Phillip and the children got on their bicycles and with
grass-twangling
wheels sped round and about the sheep paths among the shore-bound furze bushes. He showed them how to play
clay-bullets
, with which, he said, as a very naughty boy, he had fired at ‘circumadjacent greenhouses' from his garden. “You children are much better brought up, not by me, but by your mother.”

“Why do you always run yourself down, Dad?” said Rosamund.

Each child had a stick of briar which he had saved when cutting the overgrown hedge between the Scalt and Teal Meadow. The briars were up to an inch in thickness, tough and whippy. The clay on the marshes was just right: a kind of blue gault tempered with drowned and long-rooted turf and marine vegetation.
Plum-shaped
bullets bound to the top of the sticks rose high and far when whipped into the air, and fell up to two hundred yards away. They took sides, and separated by a hundred or so yards across guts and channels, bombarded one another at intervals.

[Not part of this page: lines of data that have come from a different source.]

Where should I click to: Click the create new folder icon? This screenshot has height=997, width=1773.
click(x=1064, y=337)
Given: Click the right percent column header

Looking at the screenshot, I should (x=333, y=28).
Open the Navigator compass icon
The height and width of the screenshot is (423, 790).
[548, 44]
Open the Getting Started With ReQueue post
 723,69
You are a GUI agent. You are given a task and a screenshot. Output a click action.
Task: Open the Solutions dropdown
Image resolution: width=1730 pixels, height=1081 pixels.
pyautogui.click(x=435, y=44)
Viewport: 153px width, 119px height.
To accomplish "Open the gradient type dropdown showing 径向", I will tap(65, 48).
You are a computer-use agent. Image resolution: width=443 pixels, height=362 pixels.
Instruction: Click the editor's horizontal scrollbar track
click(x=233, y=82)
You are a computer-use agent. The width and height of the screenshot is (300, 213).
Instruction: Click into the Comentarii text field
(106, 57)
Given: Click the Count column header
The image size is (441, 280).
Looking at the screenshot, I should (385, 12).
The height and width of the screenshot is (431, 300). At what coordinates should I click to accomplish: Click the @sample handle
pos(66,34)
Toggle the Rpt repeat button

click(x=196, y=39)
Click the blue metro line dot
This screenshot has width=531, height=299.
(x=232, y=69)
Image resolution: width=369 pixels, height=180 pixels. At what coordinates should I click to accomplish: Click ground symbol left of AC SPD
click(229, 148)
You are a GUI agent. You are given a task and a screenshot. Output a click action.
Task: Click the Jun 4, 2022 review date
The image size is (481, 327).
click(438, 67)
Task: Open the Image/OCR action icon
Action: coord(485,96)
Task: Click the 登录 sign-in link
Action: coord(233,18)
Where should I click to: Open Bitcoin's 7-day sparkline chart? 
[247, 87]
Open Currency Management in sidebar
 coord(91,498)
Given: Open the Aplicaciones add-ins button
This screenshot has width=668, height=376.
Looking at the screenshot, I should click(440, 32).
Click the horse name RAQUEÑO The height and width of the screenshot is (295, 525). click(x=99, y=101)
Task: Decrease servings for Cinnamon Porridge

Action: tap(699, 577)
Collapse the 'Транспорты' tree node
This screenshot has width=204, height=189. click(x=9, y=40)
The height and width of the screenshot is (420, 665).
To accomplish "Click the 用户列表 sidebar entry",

Tiring of this, they walked over the flats to get cockles, the famous ‘blues'; and going farther towards the sea, reached the Great Barrier Sand, and bathed; while Phillip was mindful of the swift tides that swept in there when the moon was full. It was a serene and azure day. Wading birds were piping in the creeks,
crook-winged
terns from the Point, soon to migrate, screaming white and faintly afar off.

They crossed the cockle-beds and came to the long yellow-brown hump of sand known as the Great Barrier. There they wandered about in their bathing dresses, the little boys in slips … until David cried, “The tide! The tide is racing in, look, over there, where we've come from!”

A startling moment! They hurried back along the tracks of their feet, they must not yield to panic. The tide was moving in at three knots. It swirled against their knees, Phillip had to carry Jonny, holding him in one arm and the hand of David with the other hand. “Steady, children.” The water was up to David's waist. “We'll get there, take your time. Well done, David, you have saved our lives.”

“Yippee!” cried David, as they got beyond the channel and felt the mud of the cockle-bed squeezing between their toes.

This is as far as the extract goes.